When organic products first started to surface on the consumer market a couple decades ago, the selection was limited to a few food items, such as apples or carrots. Products grown without the use of chemical enhancements, pesticides or packaged with synthetic preservatives are what make a product organic. |
Now-a-days, the organic foods in your local grocery store have increased to the point that they have their own special department. Interestingly enough, out of the organic market was born a need for healthier products, not just for the diet, but for household cleaners, skin care products and even pet foods.
The buying public is moving to natural solutions as well as organic. Natural products are those made without additives, and they go hand in hand with organics. Neither natural nor organic is anything that's really new. Long before mass manufacturing was commonplace, natural substances, grown in the wild or on the farm, were produced without the use of chemicals. Soaps were made at home, as were shampoos and even cosmetics. Guess what? It all worked fine and well.
However, there are those still not convinced that natural organic products, such as shampoos, are really getting the hair as clean as it could be. Most of these people are disillusioned by a manufacturing base that convinced us lots of suds means quality. Not true.
Organic shampoos made from natural products don't have the same high volume of suds that commercial soaps do, but that doesn't make them less effective. In fact, the opposite is true.

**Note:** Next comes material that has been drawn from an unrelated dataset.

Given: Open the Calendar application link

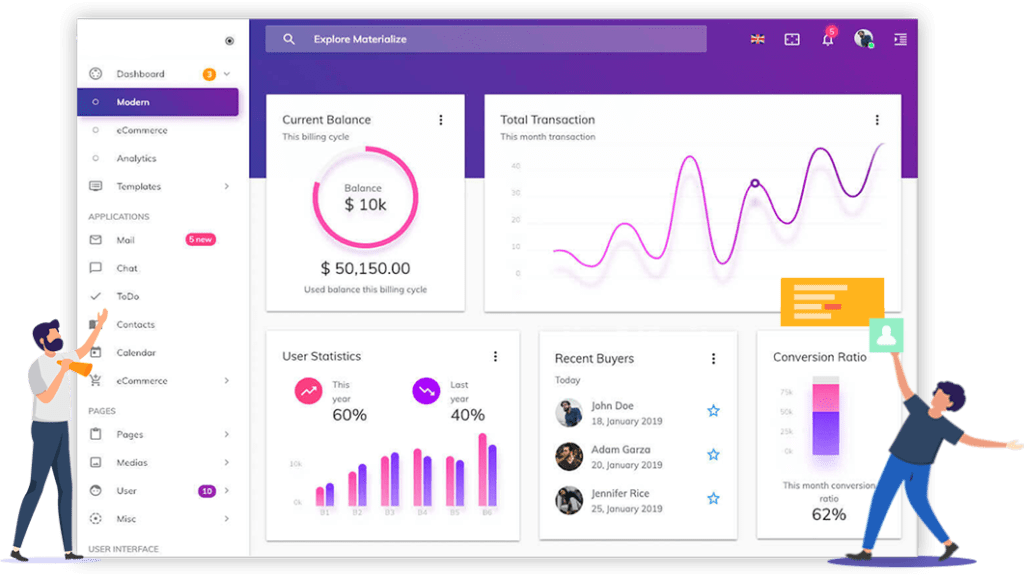Looking at the screenshot, I should click(x=136, y=353).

First of all, those suds you see in commercial shampoos, have nothing to do with the soap. It's actually a chemical added to commercial shampoos, body washes, bubble baths and other products to create lots of bubbles. At some point, we began to think bubbles meant cleaning power. Organic shampoos, on the other hand, don't contain the bubbling additive, so there isn't as much foam and fuss when you use them. It's okay. The bubbles don't do anything useful anyway.
The other important difference between commercial and organic shampoos is the amount of additives and preservatives. Organic products often have an expiry date, since they rarely contain chemical preservatives. This means you are always using fresh substances on your hair. Plus, the lack of commercialized substances is actually better for your hair. These chemicals are not only harmful, but weigh down and coat your hair, making it more difficult to manage.
Natural organic shampoos, simply put, use substances from mother earth to enhance and clean your hair. Things like chamomile can be used to maintain blonde locks, while tea tree oil is great for eliminating dandruff. (A problem, by the way, that is less likely to occur with organics.) So yes, organic shampoos will get your hair clean – better than commercial ones do in fact.